Met inachtneming van de voornoemde criteria en overwegingen en na overleg met de betrokken partijen, concludeer ik dat een eventuele herschikking of overheveling van taken geen overwegende voordelen met zich mee brengt ten opzichte van de huidige situatie. De bestaande taakverdeling blijft wat mij betreft dan ook het uitgangspunt.

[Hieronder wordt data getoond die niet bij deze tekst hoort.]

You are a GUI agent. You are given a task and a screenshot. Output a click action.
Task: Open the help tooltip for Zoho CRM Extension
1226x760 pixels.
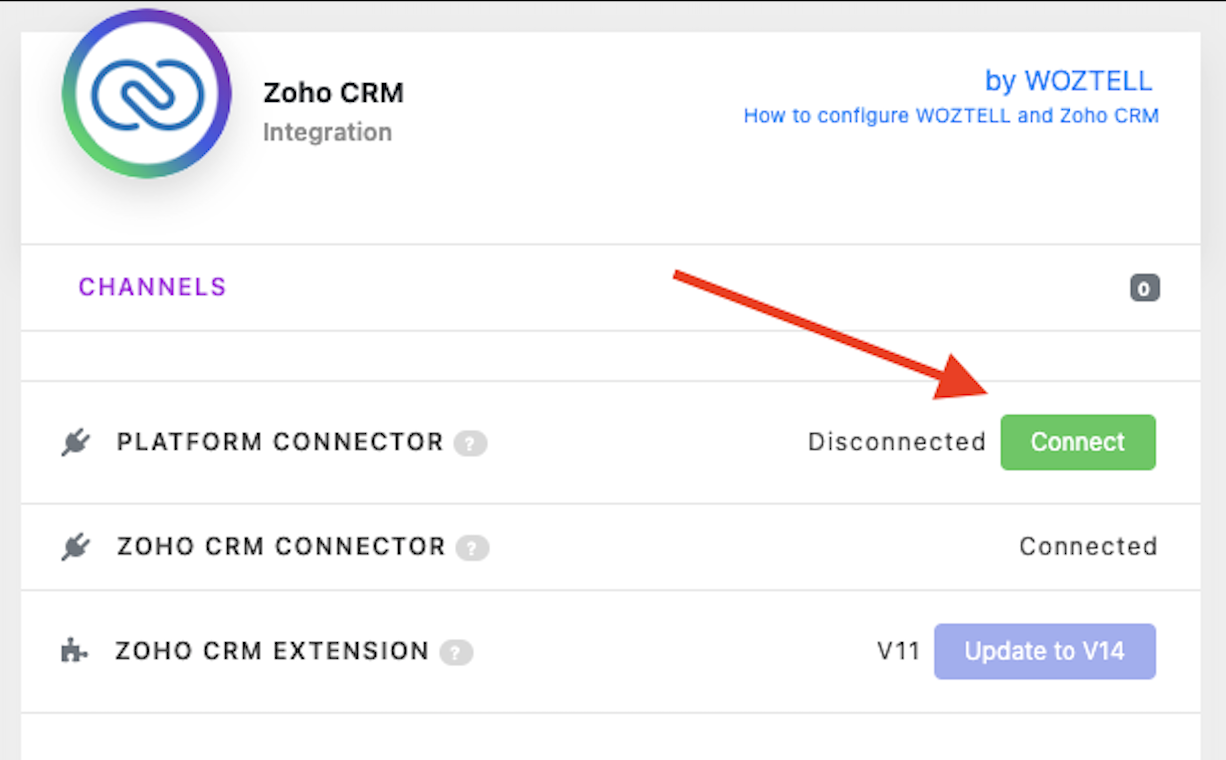click(x=456, y=653)
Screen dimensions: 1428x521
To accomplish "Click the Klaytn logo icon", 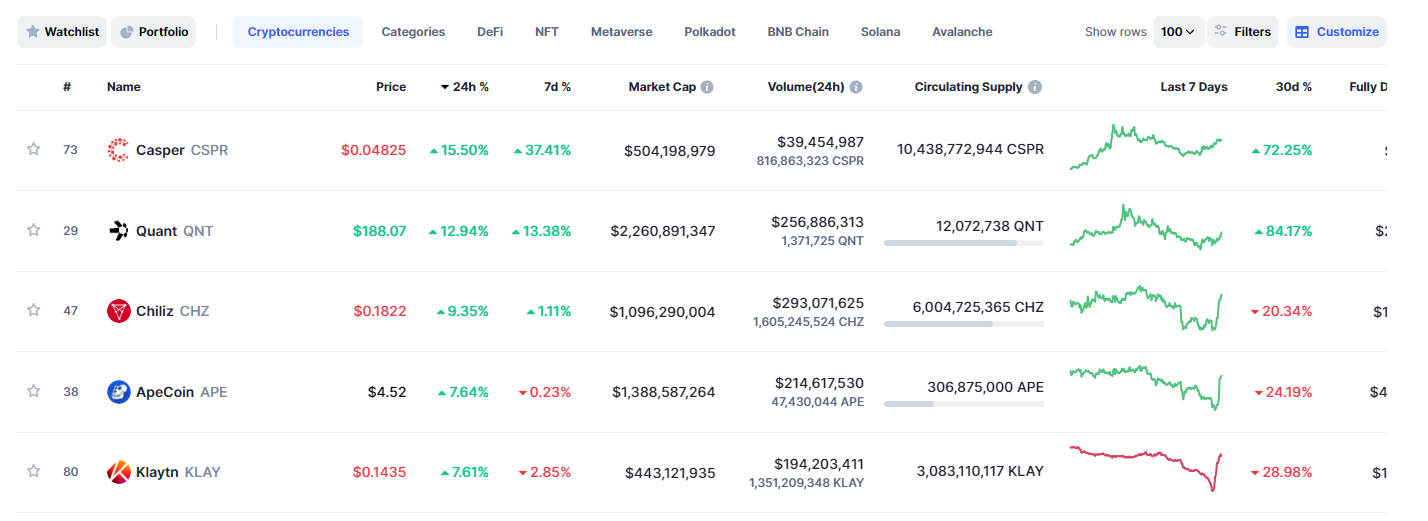I will click(x=119, y=472).

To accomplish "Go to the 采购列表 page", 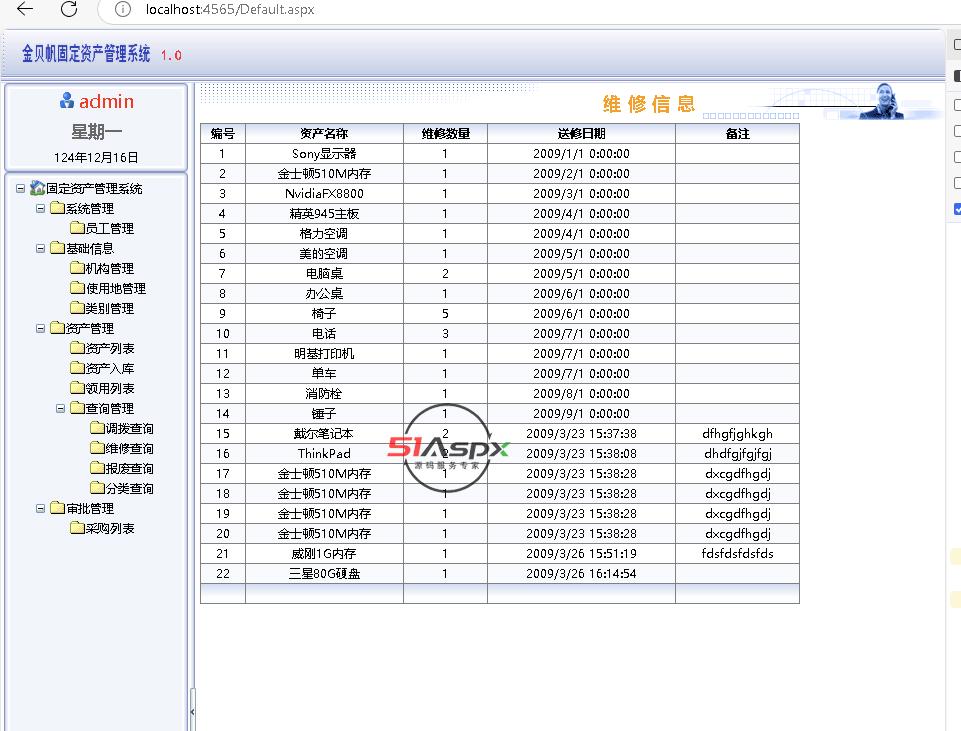I will point(109,529).
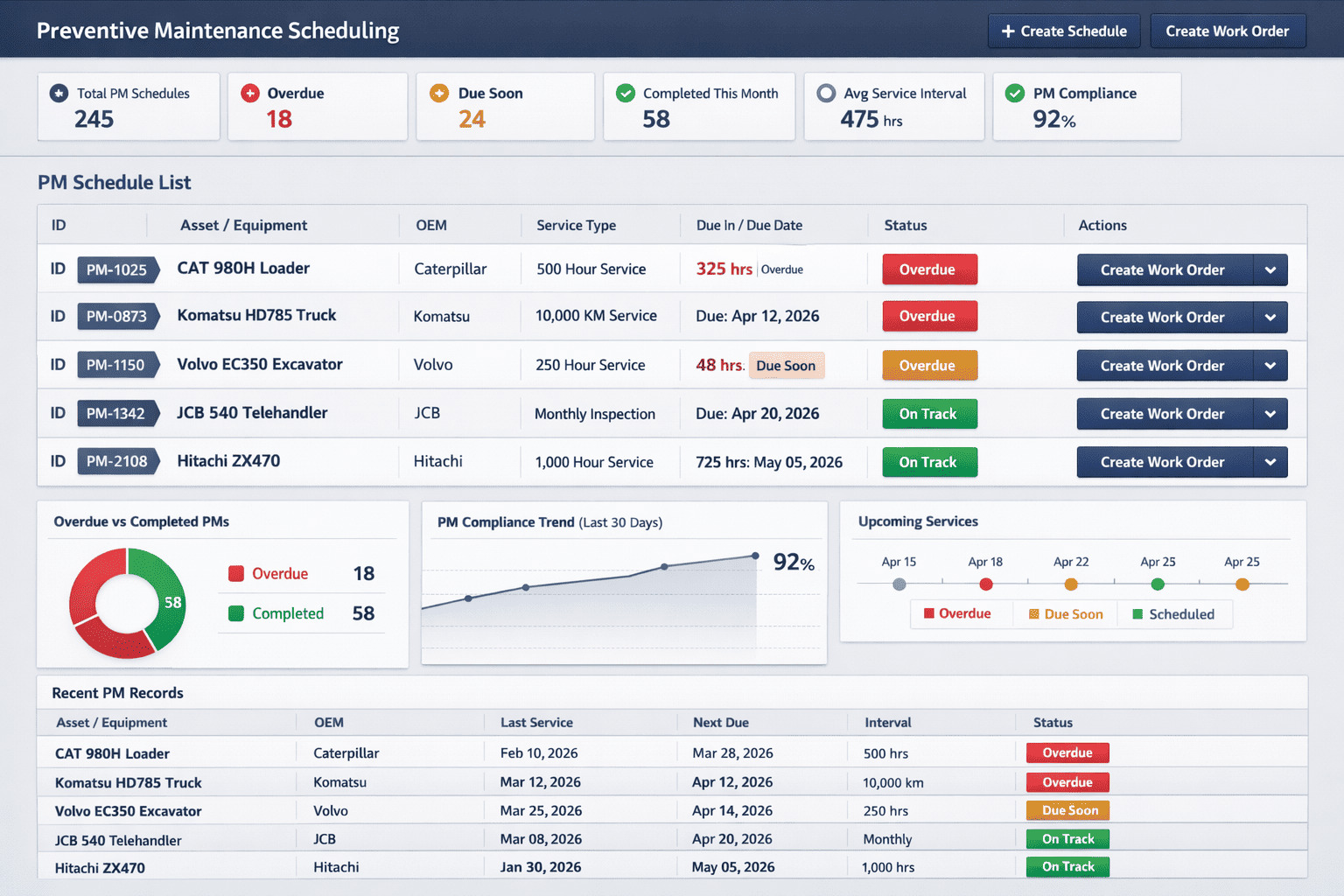Click the Apr 25 green timeline dot

tap(1157, 584)
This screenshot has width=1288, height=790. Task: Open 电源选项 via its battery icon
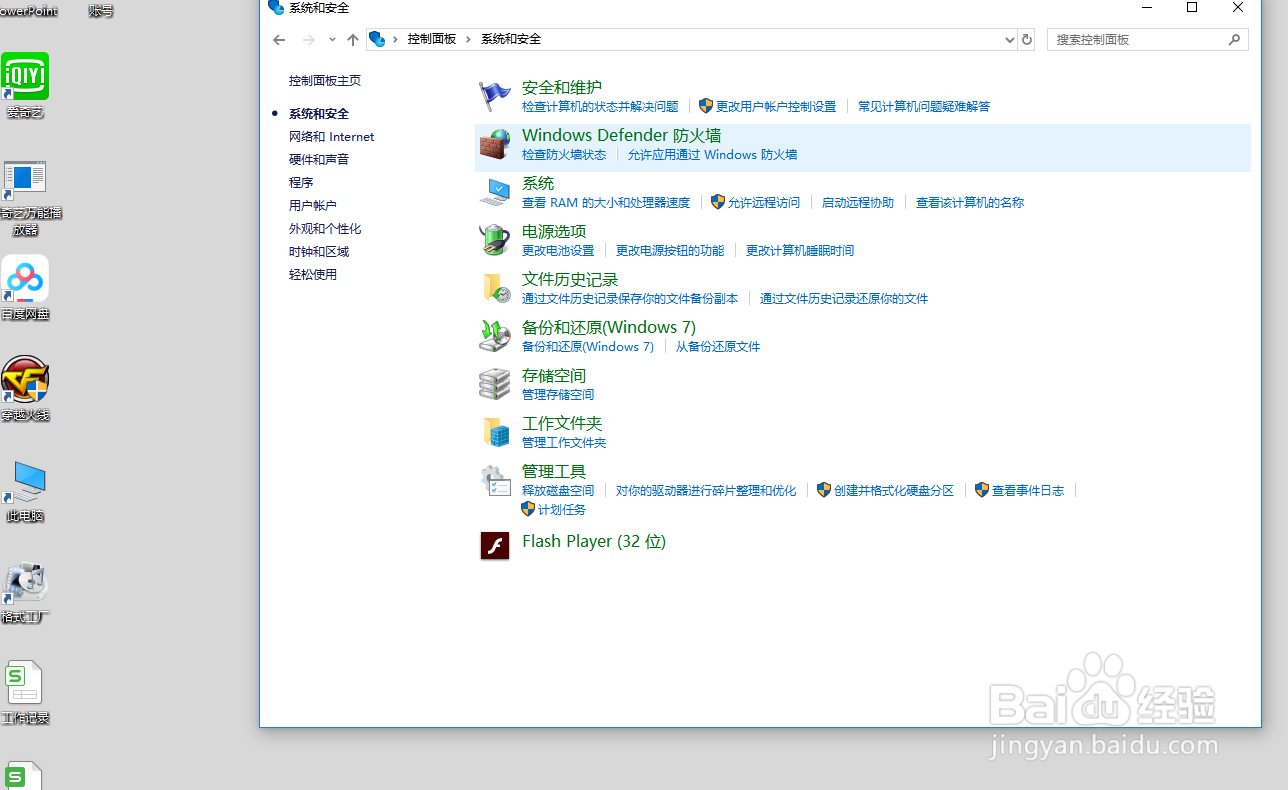coord(494,239)
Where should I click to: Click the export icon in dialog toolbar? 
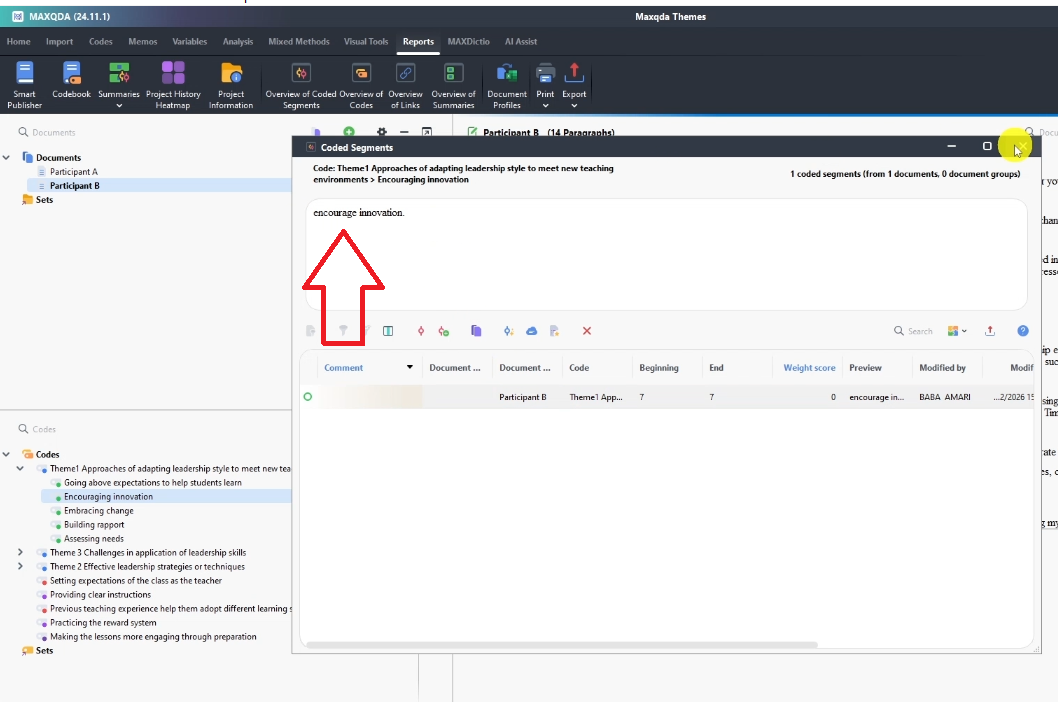coord(990,331)
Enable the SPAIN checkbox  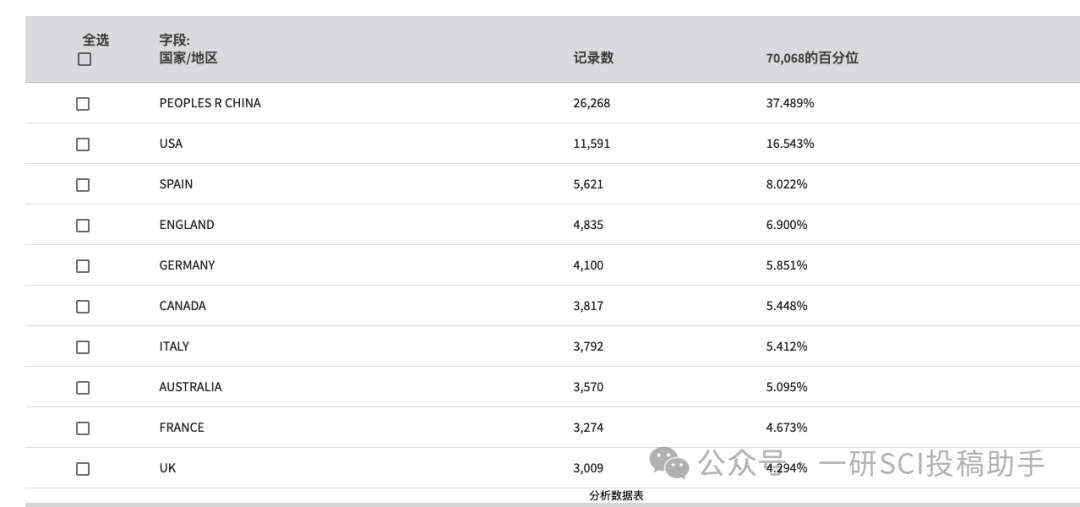click(83, 185)
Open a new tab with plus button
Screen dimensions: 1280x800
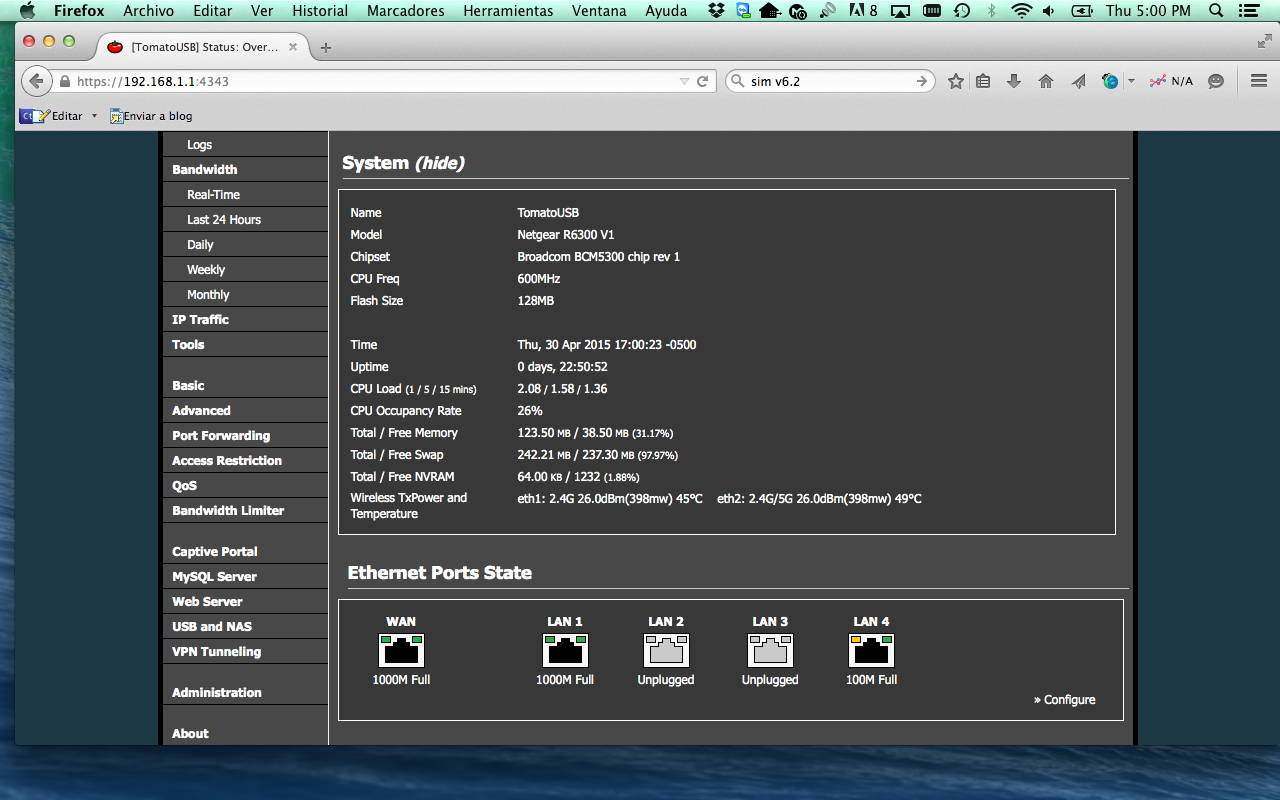326,47
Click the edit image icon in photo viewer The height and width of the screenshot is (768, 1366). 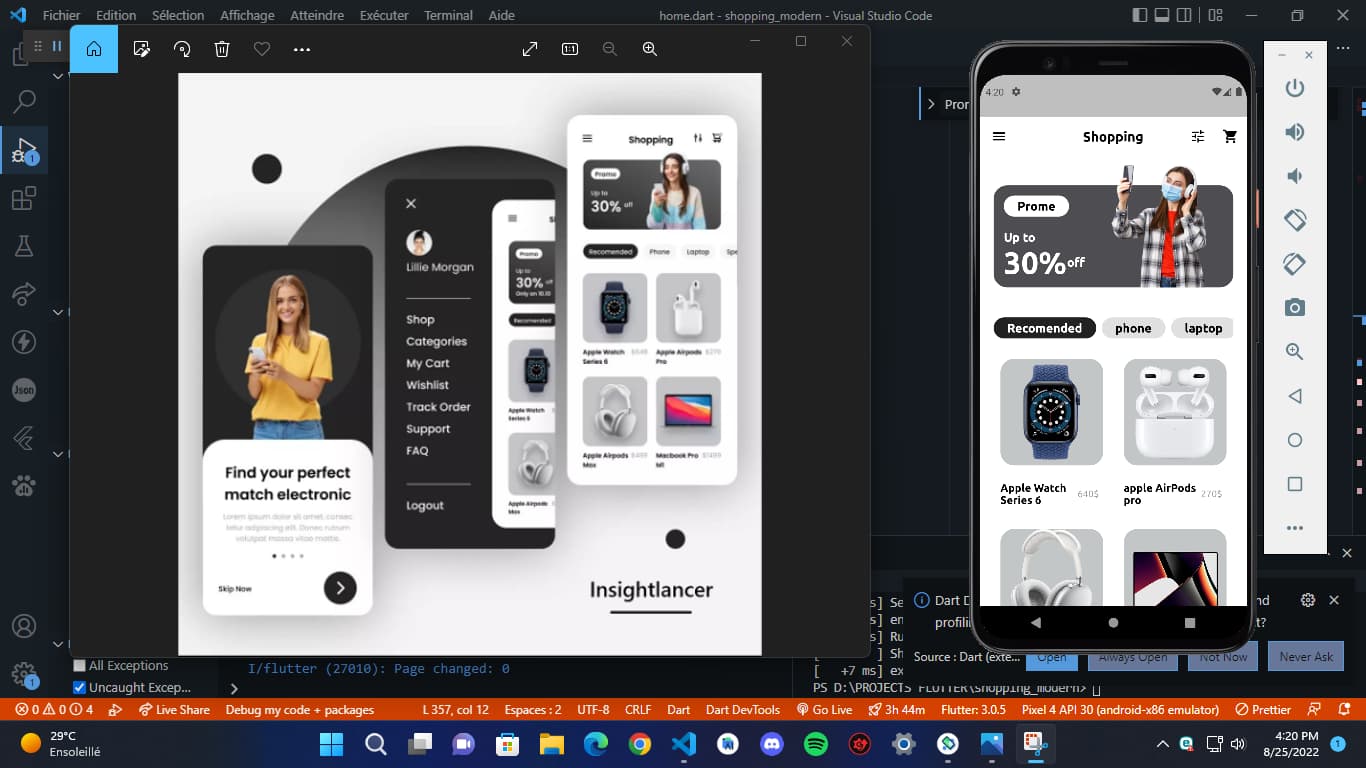coord(142,49)
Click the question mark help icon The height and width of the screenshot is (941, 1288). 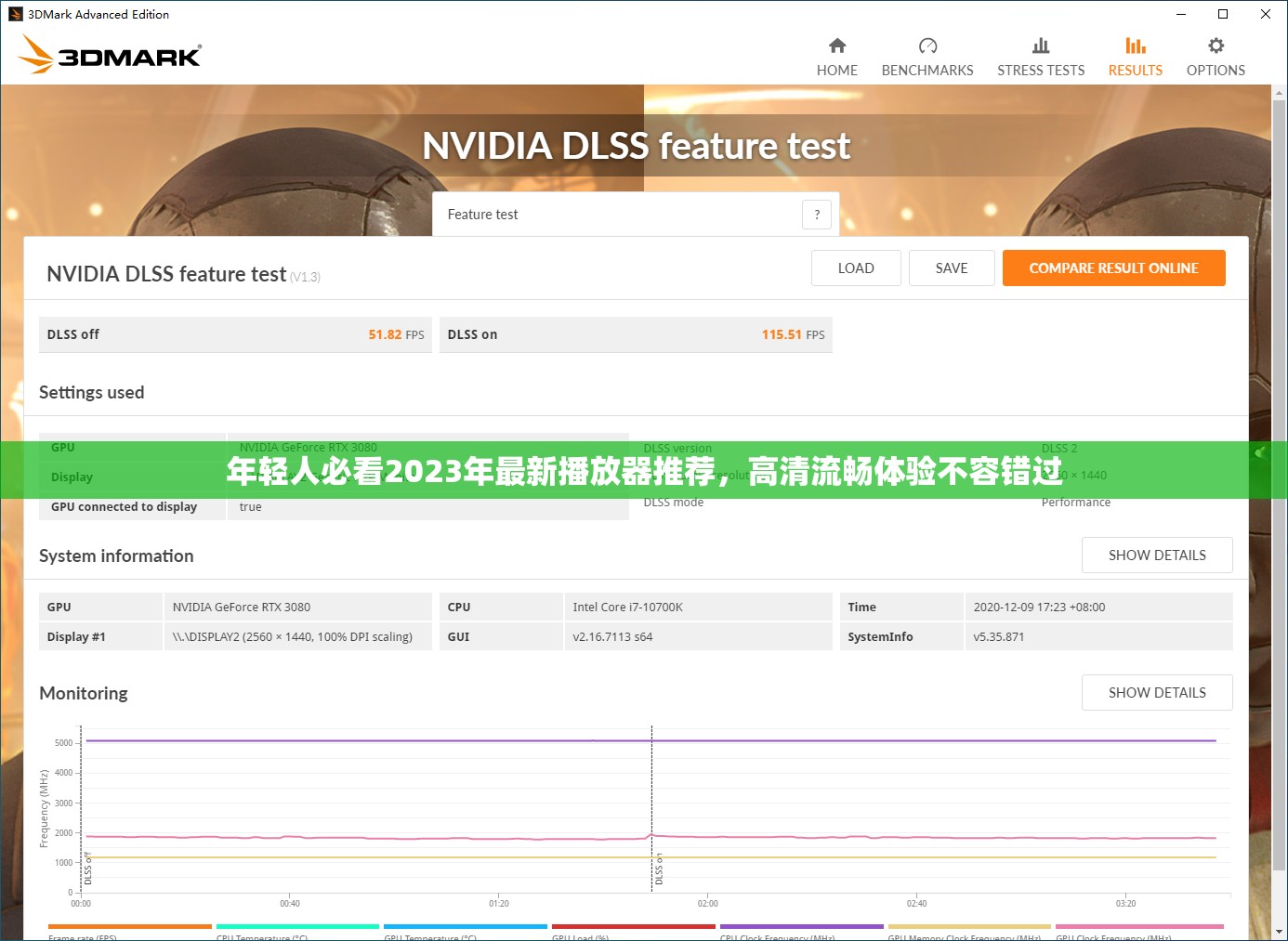[817, 215]
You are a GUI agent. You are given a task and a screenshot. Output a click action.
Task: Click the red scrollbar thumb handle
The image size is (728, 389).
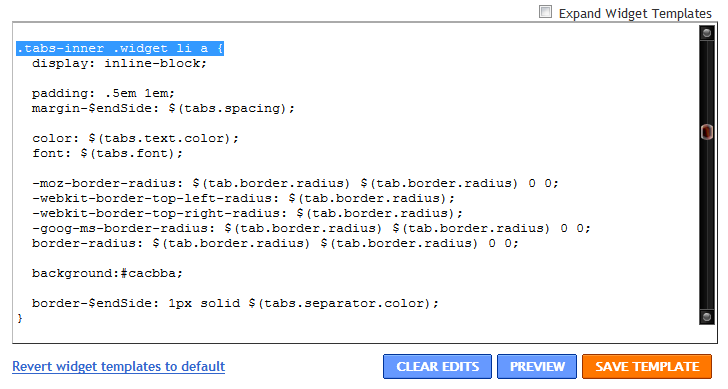[x=707, y=132]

Aandachtspunten: kwaliteit en samenwerking

Het voorgaande betekent niet dat in dit opzicht geen verbeteringen meer mogelijk zouden zijn in de uitvoering van het huidige stelsel van bewaking en beveiliging. Zo is de waarborging van de kwaliteit een aspect dat permanent aandacht vergt van alle betrokken partijen. De ontwikkeling van uniforme kwaliteitsnormen en een (daaraan gekoppelde) uniforme opleidingsnorm zou daar in mijn ogen een belangrijke bijdrage aan kunnen leveren. Daarbij kan gebruik worden gemaakt van de ervaringen die op dit vlak zijn opgedaan in de regio Haaglanden en de kennis en expertise van de Kmar. In samenwerking met de betrokken partijen zijn gestandaardiseerde definities voor de uitvoering van bewakingstaken in ontwikkeling, die verder uitgewerkt en vervolgens ingebed moeten worden in de uitvoering van bewaking en beveiliging. Tweede aandachtspunt is de samenwerking tussen de regionale politiekorpsen en de Kmar. Door een hechtere onderlinge verbinding zou de inzet van de Kmar ter ondersteuning van de politie in verschillende situaties eerder kunnen plaatsvinden. De wijze waarop hieraan invulling wordt gegeven zal nader worden uitgewerkt door de betrokken departementen. Met de hiervoor genoemde maatregelen beoog ik de kwaliteit van de uitvoering van bewakings- en beveiligingstaken verder te verbeteren zonder dat een wijziging van het stelsel noodzakelijk is.